§ Requirement 1:
Update the rows from the line that has "You are a GUI" through the line that has "(x=93, y=531)", changing "screenshot" to "screen capture" and leaving everything else as it is.

— begin Document segment —

The thesis work was performed at the Institute of Meteorology of the University of Stockholm where I had worked while studying off and on since 1962. The first job I did for the Institute was to work as a rocket assembly technician during the first sounding rocket launchings from Kronogård in Northern Sweden during the summers of 1962, 1963 and 1964. This was my first "hands-on" contact with professional space technology. I obtained this work because I was a junior member of the Swedish Interplanetary Society (nowadays: The Swedish Society of Aeronautics and Astronautics ).
While studying for the M.Sc. I worked in the Institute’s Atmospheric Physics Group led by professor Georg Witt. My task during the period 1965-68 was photogrammetric studies of noctilucent clouds . This work consisted of organising and leading the summer field operations of the camera stations and of data reduction between campaigns. The observations solidly confirmed earlier observations of the altitude of the noctilucent cloud layer to be 82-84 km. A new method to determine the thickness of the cloud layer (» 1 km) was also developed.
In between two periods of military training I worked on analysing data from rocket-borne solar irradiance photometers launched from Esrange in March 1970. I developed an inversion method to find the ozone altitude number density profile in the stratosphere and mesosphere from data on solar irradiance in several wavelength bands during the ascent of the rocket. After that I modified the basic photometer design to fly on a NASA rocket from Kourou in March 1974. During this flight a comparison between the optical method and the chemiluminiscent method to determine mesospheric ozone. Another modified photometer design flew on two sounding rockets (S-16) in the Swedish national programme in March 1975.

— end Document segment —

§ Requirement 2:
In the account of work at the Institute of Meteorology, what reason is given for getting the job as a rocket assembly technician?

— begin Supplied information —

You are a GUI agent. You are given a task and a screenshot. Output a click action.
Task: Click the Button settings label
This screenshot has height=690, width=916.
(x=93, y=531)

— end Supplied information —
— begin Supplied information —

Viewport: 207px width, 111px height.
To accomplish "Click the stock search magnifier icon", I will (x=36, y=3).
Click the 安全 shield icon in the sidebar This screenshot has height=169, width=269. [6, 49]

— end Supplied information —

§ Correct result 1:
You are a GUI agent. You are given a task and a screen capture. Output a click action.
Task: Click the Button settings label
This screen capture has height=690, width=916.
(x=93, y=531)

§ Correct result 2:
The writer got the job because of being a junior member of the Swedish Interplanetary Society, now called The Swedish Society of Aeronautics and Astronautics.